READING TEXT:

========================================================================

= PartyGaming =

Public limited company

PartyGaming plc was a network of gambling sites operated by Ruth Parasol in the Caribbean. Founded in 1997, the network eventually operated under an umbrella company called iGlobalMedia, which then changed its name to PartyGaming. PartyGaming's flagship site, PartyPoker.com, was launched in 2001. Its primary shareholders were Parasol, Group Operations Director Anurag Dikshit, Marketing Director Vikrant Bhargava (who joined the company in 1998 and 1999, respectively), and Russ DeLeon.

The company merged with bwin Interactive Entertainment in March 2011 to form Bwin.Party Digital Entertainment.

==History==
In the 1990s, Las Vegas consultant and actuary Michael Shackleford ran a computer trial of the first blackjack and roulette games offered by the company. Shackleford stated that the "results clearly showed they (the games) weren't fair". Ruth Parasol's spokesman Jon Mendelsohn acknowledged that the chances had "tipped too much toward the house", but attributed the problems to "software flaws", not rigging. It led to the development of their own proprietary software rather than using external platforms.

========================================================================

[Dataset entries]
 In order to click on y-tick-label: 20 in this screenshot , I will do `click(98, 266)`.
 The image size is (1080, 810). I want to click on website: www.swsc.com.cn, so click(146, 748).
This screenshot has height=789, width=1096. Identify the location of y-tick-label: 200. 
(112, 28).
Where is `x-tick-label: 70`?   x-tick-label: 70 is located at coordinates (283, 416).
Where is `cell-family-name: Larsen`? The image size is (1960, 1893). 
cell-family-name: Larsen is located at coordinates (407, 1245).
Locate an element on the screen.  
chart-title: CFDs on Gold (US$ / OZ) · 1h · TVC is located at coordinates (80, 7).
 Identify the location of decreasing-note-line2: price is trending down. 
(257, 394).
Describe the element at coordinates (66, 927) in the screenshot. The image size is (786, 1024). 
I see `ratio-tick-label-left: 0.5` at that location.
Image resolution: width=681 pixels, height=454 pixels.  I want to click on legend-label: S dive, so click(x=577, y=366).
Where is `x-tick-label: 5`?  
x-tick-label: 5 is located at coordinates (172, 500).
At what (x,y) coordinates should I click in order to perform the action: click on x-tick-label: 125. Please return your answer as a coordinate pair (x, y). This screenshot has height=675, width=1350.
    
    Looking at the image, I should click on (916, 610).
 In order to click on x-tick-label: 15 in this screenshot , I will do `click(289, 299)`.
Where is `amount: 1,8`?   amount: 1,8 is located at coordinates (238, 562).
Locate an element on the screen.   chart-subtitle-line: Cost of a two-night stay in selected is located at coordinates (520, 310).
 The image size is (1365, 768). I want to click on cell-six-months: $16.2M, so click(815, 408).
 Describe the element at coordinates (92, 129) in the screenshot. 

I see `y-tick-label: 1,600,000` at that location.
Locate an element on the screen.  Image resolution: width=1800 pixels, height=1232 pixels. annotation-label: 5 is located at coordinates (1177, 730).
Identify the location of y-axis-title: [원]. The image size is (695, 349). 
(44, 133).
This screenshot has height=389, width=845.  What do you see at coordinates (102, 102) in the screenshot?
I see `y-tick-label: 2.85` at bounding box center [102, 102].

========================================================================

ACTIVITIES:
- A) According to the PartyGaming article, in what year was PartyPoker.com launched?
- B) Continue the PartyGaming article from where it stops.

TASK RESPONSES:
- A) 2001

- B)
===The IPO===
The foursome sold over 23% of their combined shares to take the company public on the London Stock Exchange in June 2005. The initial offer price of 116p valued the company at £4.64 billion ($8.46 billion). Within a month a rising share price rose saw the value of the company exceed $12 billion. In early September 2005, a cautious statement about future growth prospects saw the shares fall by a third in a day, but the same week the company was promoted to the FTSE 100 Index. By the end of November 2005 the stock had regained its original IPO value. During the IPO, no new shares of PartyGaming were issued, so all of the net proceeds went to the four original shareholders selling shares and nothing to the company itself.

===Post IPO===
Dikshit and Bhargava stepped down from the company's board in May 2006. Dikshit announced that he would remain with the company as the chief operating officer; Bhargava would continue as an advisor and shareholder of the company while pursuing other business interests.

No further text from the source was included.